I recently picked up a Little Moe 'All nighter' stove. I'm completely new to this world and am wondering if this is a steel or a cast iron stove? I've researched and can't seem to find the answer. Please let me know if anyone knows. Thanks!


----------



## begreen (Jul 8, 2018)

Steel stove with a cast iron door. More info on All Nighters here:
https://www.hearth.com/talk/wiki/all-nighter-stove-co/


----------



## coaly (Jul 8, 2018)

If you use the search feature in the Fisher Forum (keyword All Nighter) you will come up with lots of information since the builder was a Fisher licensed fabricator that lost his license to build Fisher Stoves and became a competitor.
You will find there is an asbestos mat inside under the firebrick you should not tamper with or try to remove. This was due to the shorter than 6 inch legs required on all stoves for floor clearance. They were built lower than other stoves to fit under the hearth opening of an open fireplace on a non-combustible surface, hence extra bottom heat protection.
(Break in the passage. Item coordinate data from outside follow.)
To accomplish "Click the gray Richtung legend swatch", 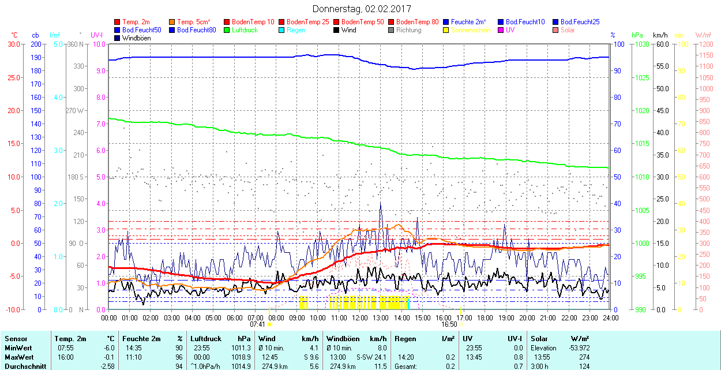I will click(392, 30).
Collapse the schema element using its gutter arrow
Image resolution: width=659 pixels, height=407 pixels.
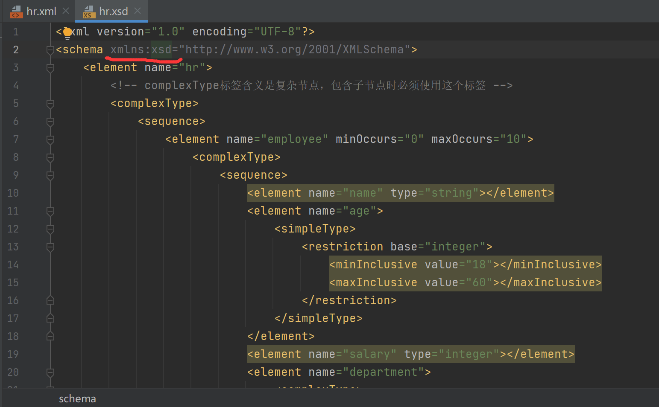(50, 49)
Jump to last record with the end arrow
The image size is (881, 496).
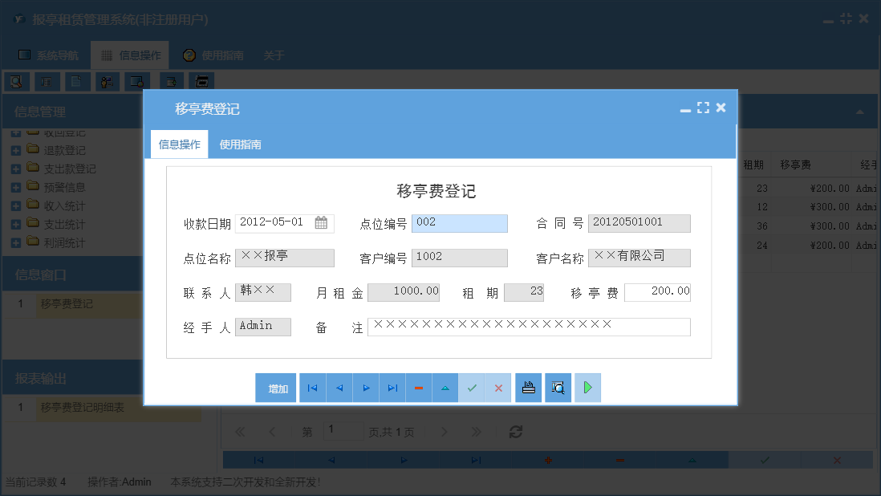392,388
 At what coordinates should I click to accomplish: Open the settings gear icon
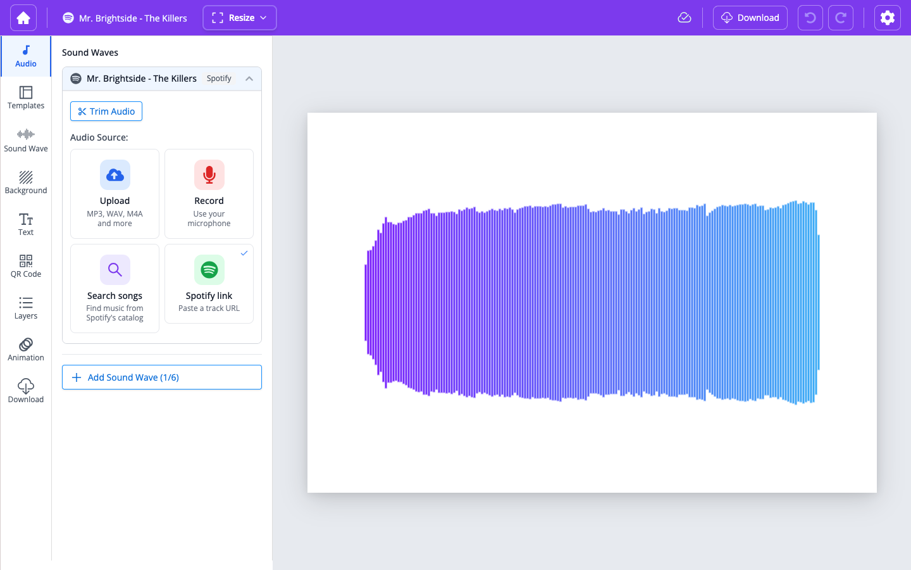pos(887,18)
The stove box is made of 1/4 inch thick plate steel and your top may be 5/16 thick if built like a Fisher. (the air tubes when provided were the thinnest part of firebox and most susceptible to rusting through) You can measure the top thickness easily with an open end wrench (1/4 inch or 5/16 fit over the edge to measure thickness). Cast iron and steel plate is the same molten iron, simply pored in a mold when cast or rolled hot or cold into sheets when used as steel plate. The molecular structure cools differently giving them different characteristics, good and bad for stove use. Cast iron is much more brittle and difficult to weld but moves heat more readily, so it was favored for stove building until Bob Fisher was credited with building the first steel plate stove. (some still favor cast iron) It was much faster to cast a door with hinges and air intakes than to fabricate one from steel plate fro mass stove production. A cast iron stove is multiple pieces bolted together which requires periodic replacement of gasket material and sealing of joints where assembled. They are not a welded one piece unit such as yours.


----------



## BIGChrisNH (Aug 6, 2018)

Yep, steel plate with a cast iron door. Great stoves too!


----------



## bholler (Aug 7, 2018)

BIGChrisNH said:


> Yep, steel plate with a cast iron door. Great stoves too!


Well that depends on your definition of great.  They are very durable and well made.  But not efficient or clean burning at as ll


----------